Thérèse ne put s’empêcher de rire de la bonne grâce avec laquelle Laurent s’exécutait.

— Eh bien, lui dit-elle, soyez guéri, et rendez-moi une amitié dont j’étais fière, au lieu d’un amour dont j’aurais à rougir. J’aime quelqu’un.

— Ce n’est pas assez, Thérèse : il faut me dire que vous lui appartenez !

— Autrement, vous croirez que ce quelqu’un c’est vous, n’est-ce pas ? Eh bien, soit, j’ai un amant. Êtes-vous satisfait ?

— Parfaitement. Et vous voyez, je vous baise la main pour vous remercier de votre franchise.
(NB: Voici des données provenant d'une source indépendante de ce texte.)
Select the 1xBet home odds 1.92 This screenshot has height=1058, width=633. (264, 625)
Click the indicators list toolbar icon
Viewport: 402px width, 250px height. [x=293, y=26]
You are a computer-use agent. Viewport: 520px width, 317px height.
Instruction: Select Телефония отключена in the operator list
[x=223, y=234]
Soyez tout à fait bonne, dites-moi que c’est Palmer !

— Cela m’est impossible, je mentirais.

— Alors… je m’y perds !

— Ce n’est personne que vous connaissez, c’est une personne absente…

— Qui vient cependant quelquefois ?

— Apparemment, puisque vous avez surpris un épanchement…
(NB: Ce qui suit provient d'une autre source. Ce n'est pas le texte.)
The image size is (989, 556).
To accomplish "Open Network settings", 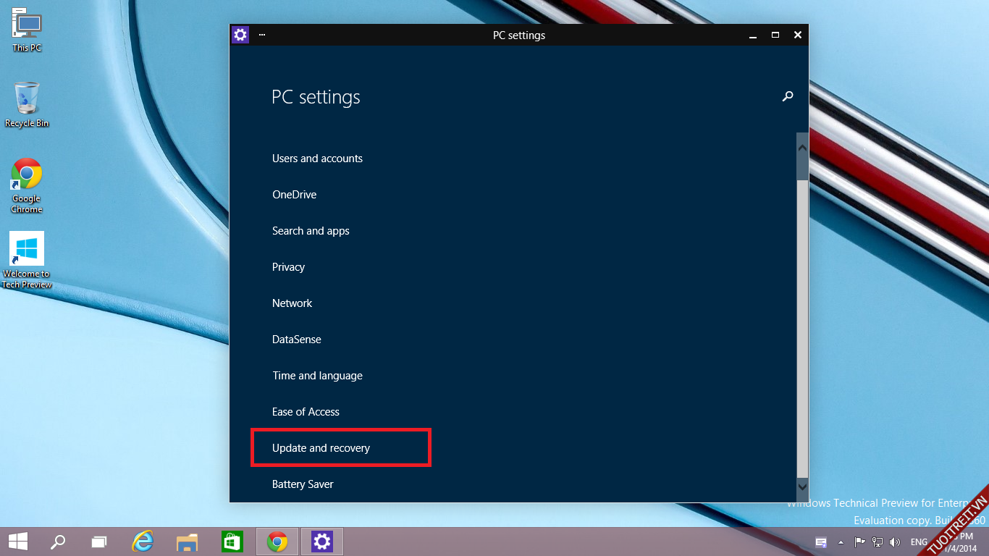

— Merci, merci, Thérèse ! Me voilà tout à fait sur mes pieds ; je sais qui vous êtes et qui je suis, et, s’il faut tout dire, je crois que je vous aime mieux ainsi, vous êtes une femme et non plus un sphinx. Ah ! que ne parliez-vous plus tôt !
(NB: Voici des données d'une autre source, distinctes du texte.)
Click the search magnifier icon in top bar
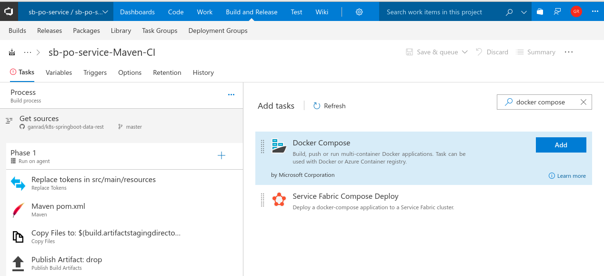Viewport: 604px width, 276px height. coord(509,12)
— Cette passion vous a donc bien ravagé ? dit Thérèse railleuse.

— Eh ! mais, peut-être ! Dans dix ans, je vous dirai cela, Thérèse, et nous en rirons ensemble.

— Voilà qui est convenu ; bonsoir.

Laurent alla se coucher fort tranquille et tout à fait désabusé. Il avait réellement souffert pour Thérèse. Il l’avait désirée avec passion, sans oser le lui faire pressentir. Ce n’était certes pas une bonne passion que celle-là. Il s’y était mêlé autant de vanité que de curiosité. Cette femme dont tous ses amis disaient : « Qui aime-t-elle ? je voudrais bien que ce fût moi, mais ce n’est personne, » lui était apparue comme un idéal à saisir. Son imagination s’était enflammée, son orgueil avait saigné de la crainte, de la presque certitude d’échouer.

Mais ce jeune homme n’était pas voué exclusivement à l’orgueil. Il avait la notion brillante et souveraine, par moments, du bien, du bon et du vrai.

C’était un ange, sinon déchu comme tant d’autres, du moins fourvoyé et malade. Le besoin d’aimer lui dévorait le cœur, et cent fois par jour il se demandait avec effroi s’il n’avait pas déjà trop abusé de la vie, et s’il lui restait la force d’être heureux.

Il s’éveilla calme et triste. Il regrettait déjà sa chimère, son beau sphinx, qui lisait en lui avec une attention complaisante, qui l’admirait, le grondait, l’encourageait et le plaignait tour à tour, sans jamais rien révéler de sa propre destinée, mais en laissant pressentir des trésors d’affection, de dévouement, peut-être de volupté ! Du moins, c’est ainsi qu’il plaisait à Laurent d’interpréter le silence de Thérèse sur son propre compte, et un certain sourire, mystérieux comme celui de la Joconde,

qu’elle avait sur les lèvres et au coin de l’œil, lorsqu’il blasphémait devant elle. Dans ces moments-là, elle avait l’air de se dire : « Je pourrais bien décrire le paradis en regard de ce mauvais enfer ; mais ce pauvre fou ne me comprendrait pas. »

Une fois le mystère de son cœur dévoilé, Thérèse perdit d’abord tout son prestige aux yeux de Laurent. Ce n’était plus qu’une femme pareille aux autres. Il était même tenté de la rabaisser dans sa propre estime, et, bien qu’elle ne se fût jamais laissé interroger, de l’accuser d’hypocrisie et de pruderie. Mais, du moment qu’elle était à quelqu’un, il ne regrettait plus de l’avoir respectée, et il ne désirait plus rien d’elle, pas même son amitié, qu’il n’était pas embarrassé, pensait-il, de trouver ailleurs.